Un accorato appello quello dei primi cittadini firmatari del documento

I sindaci di 12 Comuni della provincia di Trapani si sono uniti ed hanno scritto al Presidente del Consiglio dei Ministri, al Presidente della Regione Siciliana, al Ministro per il Sud, al Ministro dell’economia e finanze, a quello dello Sviluppo Economico, ai Presidenti dei gruppi parlamentari di Camera e Senato e ai Capi Gruppo dell’ARS, per chiedere la modifica dell’ultimo DPCM.

L’appello è firmato anche dai sindaci dei Comuni di Trapani, Erice, Buseto Palizzolo, Calatafimi-Segesta, Castellammare del Golfo, Gibellina, Marsala, Paceco, Partanna, Salaparuta, San Vito Lo Capo e Valderice.
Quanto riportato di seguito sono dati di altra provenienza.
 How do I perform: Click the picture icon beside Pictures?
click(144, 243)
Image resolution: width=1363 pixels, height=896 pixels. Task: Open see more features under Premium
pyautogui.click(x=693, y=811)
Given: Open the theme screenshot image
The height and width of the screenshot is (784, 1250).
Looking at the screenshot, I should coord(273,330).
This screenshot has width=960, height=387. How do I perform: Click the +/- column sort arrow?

“Le Città che ci onoriamo di rappresentare – viene specificato nel documento – durante i mesi di lockdown – nonostante tra queste l’Amministrazione di Trapani avesse financo segnalato l’incongruenza di alcune norme rispetto alla reale situazione epidemiologica della Sicilia, impugnando il DPCM 26 aprile 2020 innanzi al TAR del Lazio – hanno rispettato le misure adottate dal Governo che nel mese di maggio hanno condotto ad una drastica riduzione dei contagi ed alla conseguente lenta ripresa delle attività sociali ed economiche, pur sempre in ossequio alle norme sul distanziamento individuale. Purtroppo, il subdolo virus, a partire dal mese di settembre, ha ripreso a circolare, portando la curva del contagio ai livelli allarmanti di questi giorni. Dinnanzi a ciò, non è certamente possibile rimanere inermi e ognuno dovrà fare la propria parte, onde tutelare la salute dei cittadini ed evitare il tracollo economico, oltre a garantire la stabilità sociale”.
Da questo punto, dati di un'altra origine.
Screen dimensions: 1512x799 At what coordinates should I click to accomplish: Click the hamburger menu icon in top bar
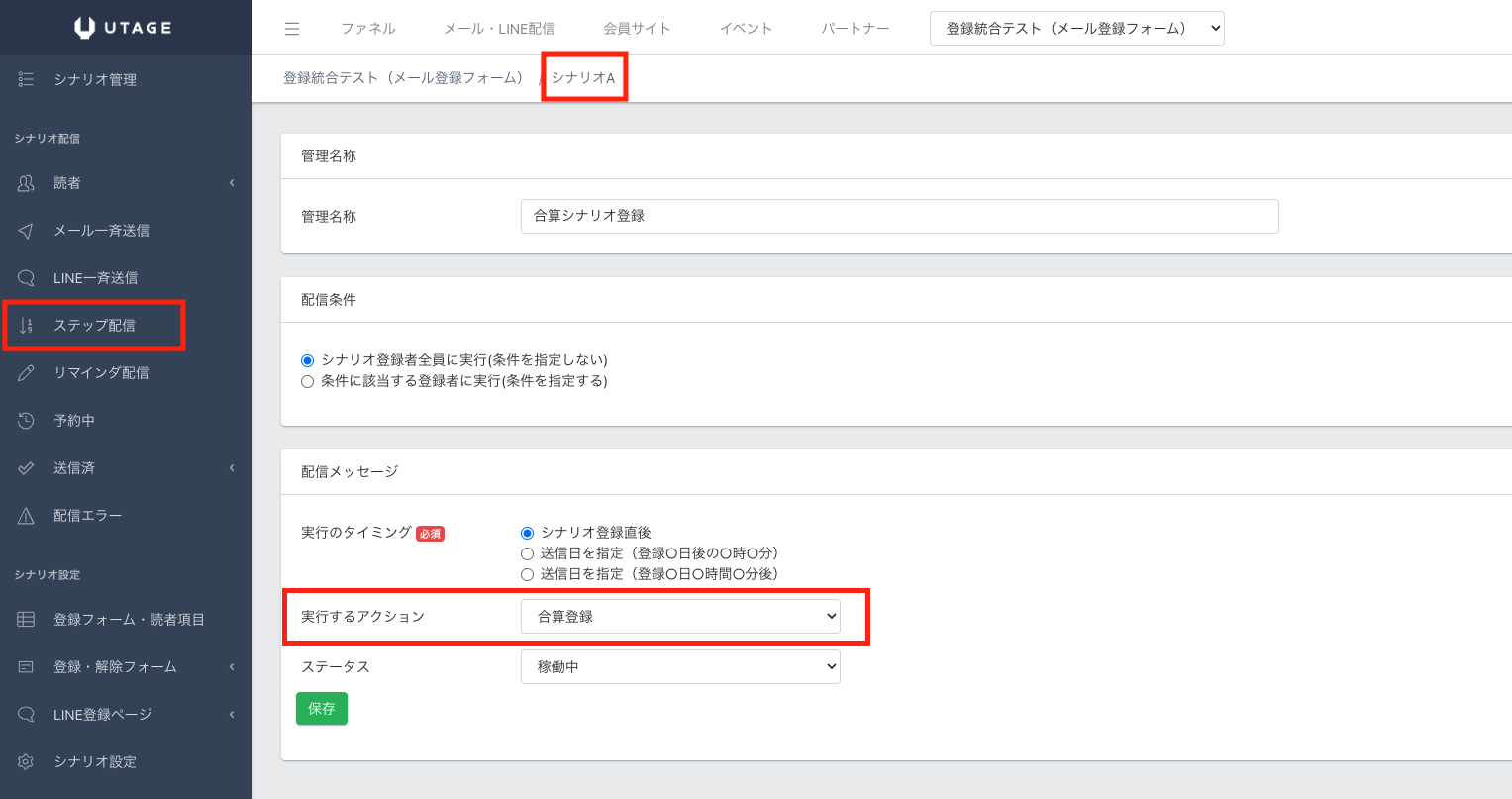(x=292, y=29)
Viene contestano il DPCM del 24 ottobre scorso specialmente nella parte che contiene misure in materia di apertura dei locali pubblici e di svolgimento di alcune attività ludiche e sportive. A detta dei sindaci, forti anche delle proteste di piazza che si stanno susseguendo in queste ore, queste misure rischiano di compromettere definitivamente la tenuta del sistema economico del mezzogiorno e delle comunità che rappresentiamo.

I sindaci sottolineano in fatto che, ad oggi, non sembra emergere un dato che collega la ripresa dei contagi a tali ultime attività che anzi, rispettando i protocolli, appaiano certamente più sicuri di altri che non subiranno restrizioni.

A fronte di ciò chiedono la modifica del provvedimento adottato o, in alternativa, la modulazione di un immediato sistema di aiuti che si basi sulle reali esigenze territoriali, tenendo in debita considerazione i costumi e gli usi delle Regioni del Sud.